[Texto]:

==================================================

Não há o que discutir, o público e o privado têm interesses opostos no mundo capitalista. Num país como o Brasil, com uma vastidão interiorana e rural significativa, a educação pública estatal não pode se furtar à formação de pessoas para o exercício da cidadania, a não ser que pretenda fragilizar-se. Os investimentos no setor, aplicados estrategicamente, devem preocupa-se com a geração de líderes comprometidas com a identidade nacional ou local de vida. E isso não faz parte do receituário neoliberal, muito pelo contrário.

A título de contextualização, esse receituário neoliberal sofreu um arrefecimento a partir de 2006, com a chamada “Crise do subprime”, alcançando seu auge em m 2008, ocasião em que os Estados Unidos viram sua economia desafiada por uma grave crise financeira, desencadeada a partir da quebra de instituições de crédito, as quais arrastando consigo vários bancos para uma situação de insolvência. Diga-se que essa crise, segundo muitos economistas, foi a mais grave desde 1929, até porque poderia transformar-se em sistêmica. Isso, entretanto, não significou desistência dos ideais neoliberais, apenas uma estratégica entrada em banho-maria, aguardando-se ocasião propícia para o ressurgimento.

==================================================

[O que fazer]:
a - Reescreva o trecho do texto sobre educação pública e neoliberalismo que vai de "Não há o que" até "muito pelo contrário.", trocando "capitalista" por "contemporâneo".
b - Condense em uma lista curta o parágrafo do texto sobre educação pública e neoliberalismo que começa com "A título de contextualização", mantendo os fatos principais.

[Conteúdo dos dados]:
==================================================

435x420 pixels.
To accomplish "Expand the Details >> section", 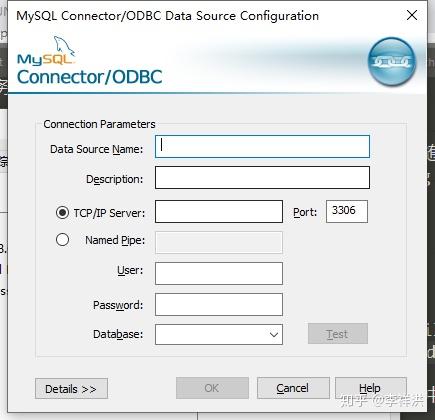I will point(71,389).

==================================================

[Soluções por tarefa]:
a -
Não há o que discutir, o público e o privado têm interesses opostos no mundo contemporâneo. Num país como o Brasil, com uma vastidão interiorana e rural significativa, a educação pública estatal não pode se furtar à formação de pessoas para o exercício da cidadania, a não ser que pretenda fragilizar-se. Os investimentos no setor, aplicados estrategicamente, devem preocupa-se com a geração de líderes comprometidas com a identidade nacional ou local de vida. E isso não faz parte do receituário neoliberal, muito pelo contrário.

b -
- O receituário neoliberal sofreu um arrefecimento a partir de 2006, com a "Crise do subprime".
- A crise chegou ao auge em 2008, quando os Estados Unidos enfrentaram uma grave crise financeira.
- A crise foi desencadeada pela quebra de instituições de crédito, que levaram vários bancos à insolvência.
- Segundo muitos economistas, foi a crise mais grave desde 1929, pois poderia se tornar sistêmica.
- Os ideais neoliberais não foram abandonados. Entraram estrategicamente em banho-maria, à espera de ocasião propícia para ressurgir.